▶ **TAREFA 1**: No texto sobre as eleições na Bolívia, quantos estatísticos e economistas assinaram o manifesto divulgado esta semana?
▶ **TAREFA 2**: Repita o trecho do texto sobre as eleições na Bolívia que começa em “LEONARDO WEXELL SEVERO, de” e termina em “20 de novembro.”.

▶ **TRECHO DA FONTE**:
________________

LEONARDO WEXELL SEVERO, de La Paz – Bolívia
Exilado após uma onda de assassinatos, torturas, prisões, desaparecimentos e até estupros de familiares de lideranças – como o de uma sobrinha de 14 anos do presidente da Câmara dos Deputados -, o presidente reeleito da Bolívia, Evo Morales, desmontou a farsa do relatório da Organização dos Estados Americanos (OEA) em relação a uma suposta fraude nas eleições de 20 de novembro.
“O informe da OEA aponta que encontraram irregularidades em 226 atas e, mesmo se anulando o voto do Movimento Ao Socialismo – Instrumento Político para a Soberania dos Povos (MAS-IPSP) nessas atas, a diferença se mantém acima dos 10% (percentual mínimo para não haver segundo turno)”, denunciou Evo. Sendo assim, destacou, “a única fraude foi do relatório oficial da OEA, cúmplice do golpe de Estado”.
Um manifesto divulgado esta semana por 97 estatísticos e economistas de todo o mundo respaldou a decisão do Supremo Tribunal Eleitoral da Bolívia, reconhecendo a vitória de Evo e fazendo um chamado à OEA para que “retire suas declarações enganosas”. Afinal, tais “enganos” repercutidos pela mídia muito “contribuíram para o conflito político e serviram como uma das ‘justificativas’ mais utilizadas para consumar o golpe”.
Conforme a “auditoria” da OEA – cujo orçamento é bancado 60% pelo governo dos Estados Unidos – “a análise estatística realizada revela que a vitória no primeiro turno de Evo Morales foi estatisticamente improvável”, e que a sua proclamação aconteceu devido a “um aumento massivo e inexplicável” de votos “nos 5% finais da contagem”. Sem esse aumento, alegam, embora o partido “tivesse conseguido a maioria dos votos, não alcançaria a diferença de 10% necessária para evitar o segundo turno”.
E a OEA vai além e diz que esta alteração na tendência das últimas urnas “é extremamente invulgar e coloca em causa a credibilidade do processo”, acrescentando que “as manipulações e irregularidades assinaladas não permitem ter a certeza sobre a margem de vitória do candidato Morales sobre o candidato Carlos Mesa”.
Rebatendo a pretensa “auditoria”, o manifesto dos estatísticos e economistas propõe que o Congresso dos Estados Unidos “investigue este comportamento da OEA e se oponha ao golpe militar, a seu contínuo apoio por parte do governo de Trump, assim como à continua violência e às violações aos direitos humanos por parte de quem, na prática, está no governo”.

________________

▶ **Registros de origem**:
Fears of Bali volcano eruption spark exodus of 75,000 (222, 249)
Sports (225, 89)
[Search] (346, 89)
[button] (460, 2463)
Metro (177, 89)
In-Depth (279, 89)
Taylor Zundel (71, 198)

________________

▶ **RESPOSTA ESCRITA 1**: 97.

▶ **RESPOSTA ESCRITA 2**:
LEONARDO WEXELL SEVERO, de La Paz – Bolívia
Exilado após uma onda de assassinatos, torturas, prisões, desaparecimentos e até estupros de familiares de lideranças – como o de uma sobrinha de 14 anos do presidente da Câmara dos Deputados -, o presidente reeleito da Bolívia, Evo Morales, desmontou a farsa do relatório da Organização dos Estados Americanos (OEA) em relação a uma suposta fraude nas eleições de 20 de novembro.